++++ Dataset content
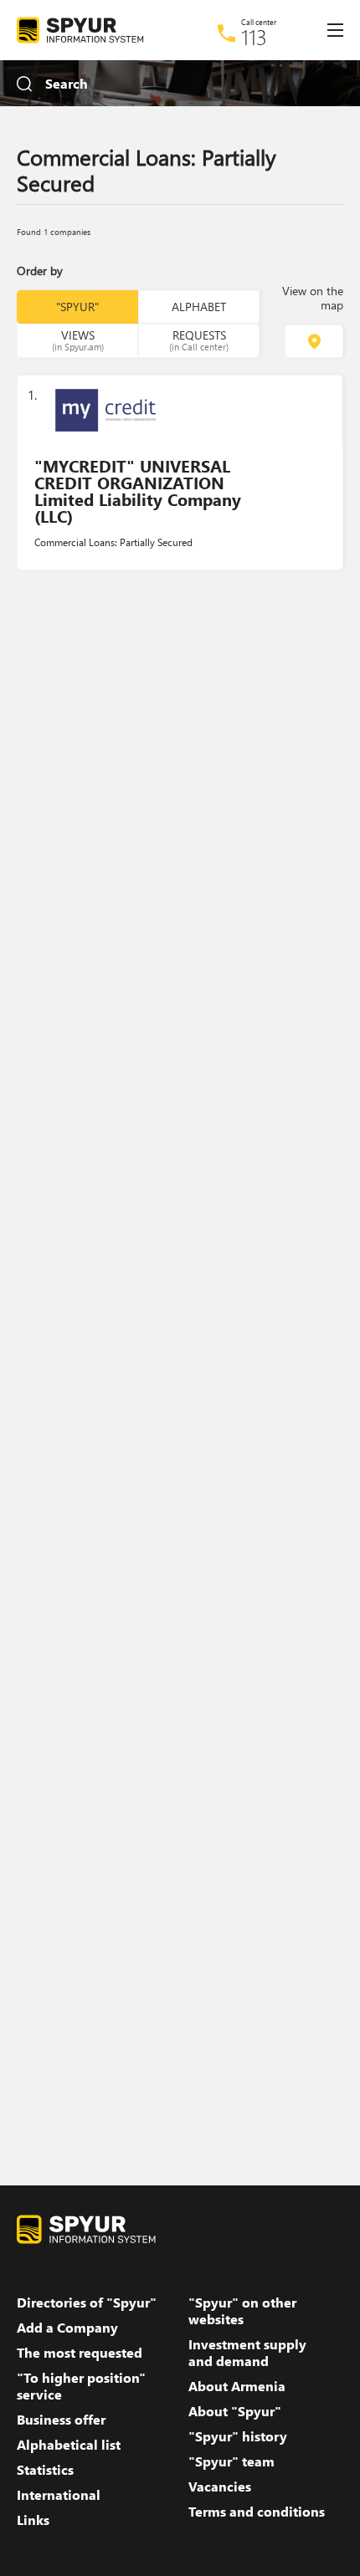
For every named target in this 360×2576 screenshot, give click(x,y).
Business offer (61, 2419)
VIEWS (78, 339)
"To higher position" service (81, 2386)
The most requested (79, 2352)
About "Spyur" (234, 2411)
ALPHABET (199, 306)
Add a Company (67, 2327)
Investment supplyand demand (247, 2352)
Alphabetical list (69, 2444)
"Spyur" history (237, 2436)
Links (33, 2520)
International (58, 2495)
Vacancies (219, 2486)
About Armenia (236, 2386)
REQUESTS (199, 339)
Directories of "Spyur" (87, 2302)
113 (254, 36)
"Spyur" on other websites (242, 2311)
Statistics (45, 2469)
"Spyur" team (231, 2461)
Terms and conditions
++++++++
# What you should do
Copy out the entries verbatim and leave the images out.

# Written reply
For every named target in this 360×2576 screenshot, give click(x,y).
Business offer (61, 2419)
VIEWS (78, 339)
"To higher position" service (81, 2386)
The most requested (79, 2352)
About "Spyur" (234, 2411)
ALPHABET (199, 306)
Add a Company (67, 2327)
Investment supplyand demand (247, 2352)
Alphabetical list (69, 2444)
"Spyur" history (237, 2436)
Links (33, 2520)
International (58, 2495)
Vacancies (219, 2486)
About Armenia (236, 2386)
REQUESTS (199, 339)
Directories of "Spyur" (87, 2302)
113 (254, 36)
"Spyur" on other websites (242, 2311)
Statistics (45, 2469)
"Spyur" team (231, 2461)
Terms and conditions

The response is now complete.